Lundi 10 février, des associations d’handicapés ont manifesté devant le siège de Tisséo pour protester contre la gestion du service Mobibus. Des critiques qui font écho avec un ras-le-bol général autour de l’accessibilité des transports publics toulousains.

Les lignes de bus Tisséo sont particulièrement visées par les associations « Je n’irai pas voter aux élections municipales car je ne peux pas accéder à mon bureau de vote ». Le constat fait par Patrick Giorgi, 55 ans, est effarant. Paraplégique et habitant du quartier Saint-Michel, il dénonce vivement les problèmes d’accessibilité aux services publics dans la ville de Toulouse. Le dernier baromètre de l’accessibilité réalisé par l’Association des Paralysés de France (APF) fait état d’une ville en légère progression (15,5/20 contre 15/20 en 2012), mais toujours en retard vis-à-vis de métropoles comme Grenoble, Nantes et Lyon.

Malgré une note de 21/21 pour la « politique locale volontariste » menée par la mairie, les associations d’handicapés pointent des retards accumulés par les municipalités successives depuis 1975, date de la première loi sur l’accessibilité. Pour Odile Maurin, déléguée départementale de l’APF, les moyens alloués sont insuffisants, et la question des transports à Toulouse devient le centre névralgique des protestations.

Mobibus dans la tourmente

Le 10 février dernier, c’est un cortège peu ordinaire qui manifestait devant le siège de Tisseo, le réseau de transport en commun de l’agglomération toulousaine. Sous l’égide de plusieurs associations, valides et handicapés se sont mobilisés ensemble pour dénoncer les dysfonctionnements de Mobibus, le service de transport à la demande pour les personnes à mobilité réduite. Sur des pancartes accrochées aux fauteuils roulants, on pouvait lire des slogans tels que “liberté, égalité dans les transports spécialisés”, “Tous égaux, pas chez Tisséo” ou encore “Les usagers de Mobibus ne sont pas des colis à déposer”.
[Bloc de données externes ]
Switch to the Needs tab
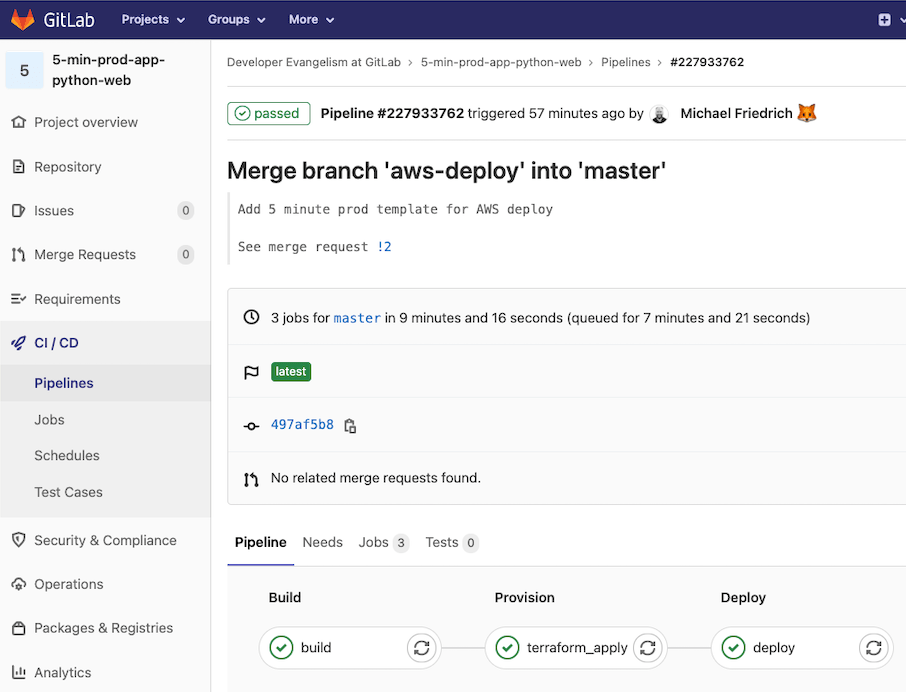 [x=322, y=542]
Outre le réseau traditionnel de bus et de métro, dont des lignes sont déclarées accessibles alors que certains arrêts ne le sont pas, Mobibus ressemble de plus en plus à un calvaire pour les usagers. Gérard André, président du conseil d’aministration de Tisseo n’a pas donné suite à la demande d’entretien d’Univers-Cités et fait la sourde oreille face aux critiques des associations. Il considère que les dysfonctionnements pointés sont mineurs, et refuse toute discussion bilatérale avec les représentants d’usagers du service Mobibus.
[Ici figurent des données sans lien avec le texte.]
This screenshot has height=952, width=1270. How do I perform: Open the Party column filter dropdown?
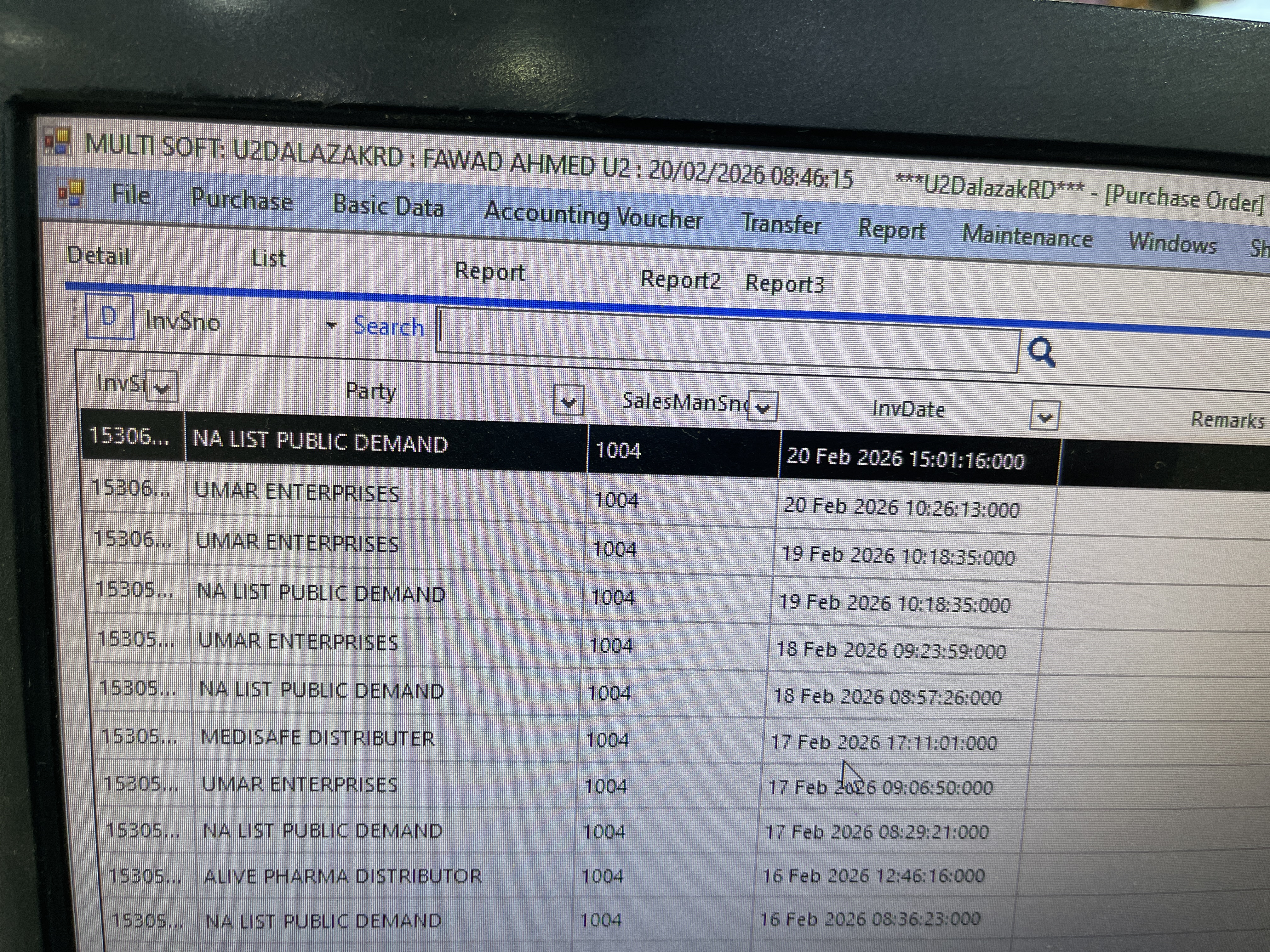tap(569, 400)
« On est traités comme des petits papiers, des marchandises qu’on prend quand on veut et qu’on dépose quand on veut », ajoute Odile Maurin. La déléguée de l’APF reçoit tous les jours des témoignages d’usagers Mobibus, qui se retrouvent à faire le tour de Toulouse branchés sur respirateur, ou à attendre un transport qui arrive finalement en retard ou est déjà passé. Un règlement intérieur transmis récemment à l’ensemble des usagers a été la goutte qui a fait déborder le vase du côté des associations. Selon Odile Maurin, ce règlement, qu’il semble obligatoire de signer pour pouvoir disposer du service, « fixe des obligations pour les usagers mais pas pour les exploitants ».
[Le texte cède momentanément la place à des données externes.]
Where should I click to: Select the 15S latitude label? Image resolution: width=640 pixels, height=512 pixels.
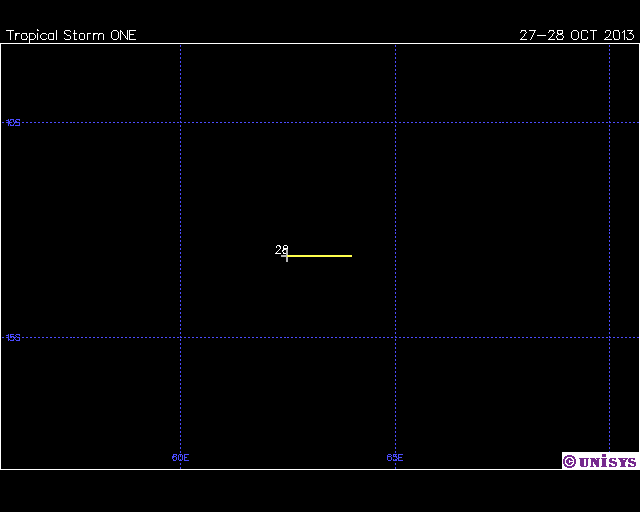pos(13,338)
Toutes ces critiques font écho au ras-le-bol général autour de l’accessibilité des transports publics toulousains. Un Grenelle du transport adapté a été demandé par l’APF ces dernières semaines. La proposition reste pour l’instant lettre morte.

Des usagers mitigés

Les plaintes reposent sur des problèmes mettant en cause la sécurité, le non-respect du service de “porte à porte”, les réservations problématiques, des groupages et retards abusifs, et des oublis de personnes. Pourtant, alors que les associations dénoncent également des phénomènes de maltraitance et de discrimination, une étude de satisfaction réalisée par un prestataire extérieur auprès de 30% des 4 300 usagers que compte Mobibus relève 85% d’avis favorables ou très favorables.
Pour tenter de comprendre les raisons de cette contradiction, nous nous sommes entretenus avec deux usagers du service Mobibus.

Nicole (63ans) a des difficultés pour marcher et Marie-Monique (67ans) est en fauteuil roulant depuis plus de dix ans. Elles utilisent le service Mobibus deux à trois fois par semaine pour faire des courses, se promener ou aller dans des réunions.
Pour Nicole, « le service fonctionne très bien. Les minibus sont bien aménagés, il y a une rampe qui glisse, et dans l’état dans lequel [elle est], la situation est telle qu’elle est”. Fataliste, “[elle] accepte la situation telle qu’elle est, sans rien dire” et s’accommode des retards et de la contrainte logistique qui l’oblige à prévoir tous ses déplacements plus d’une semaine à l’avance. Selon elle, “il faut juste s’organiser”.

Marie-Monique est quant à elle plus critique. Elle souligne des retards répétés et insiste sur la problématique de devoir commander un transport 8 jours à l’avance car “quand on prend le minibus, c’est qu’on en a besoin, et on a parfois des nécessités de dernière minute”. Malgré tout, Monique est plutôt satisfaite du réseau de transport en commun de Toulouse : “Les chauffeurs de Mobibus sont très gentils et le métro est nickel au niveau des ascenseurs”.

Des efforts à prévoir

Il est finalement difficile de faire un état des lieux du service Tisséo-Mobibus. Si les usagers semblent s’accorder autour des problèmes de logistique et de retards, ils ont tous une expérience de Mobibus, une manière d’appréhender le handicap et un point de vue qui leur est propre. Une chose est sûre, après avoir dégringolé de la 16ème à la 28ème place au baromètre national de l’accessibilité des personnes handicapées, Toulouse doit continuer encore de fournir de gros efforts.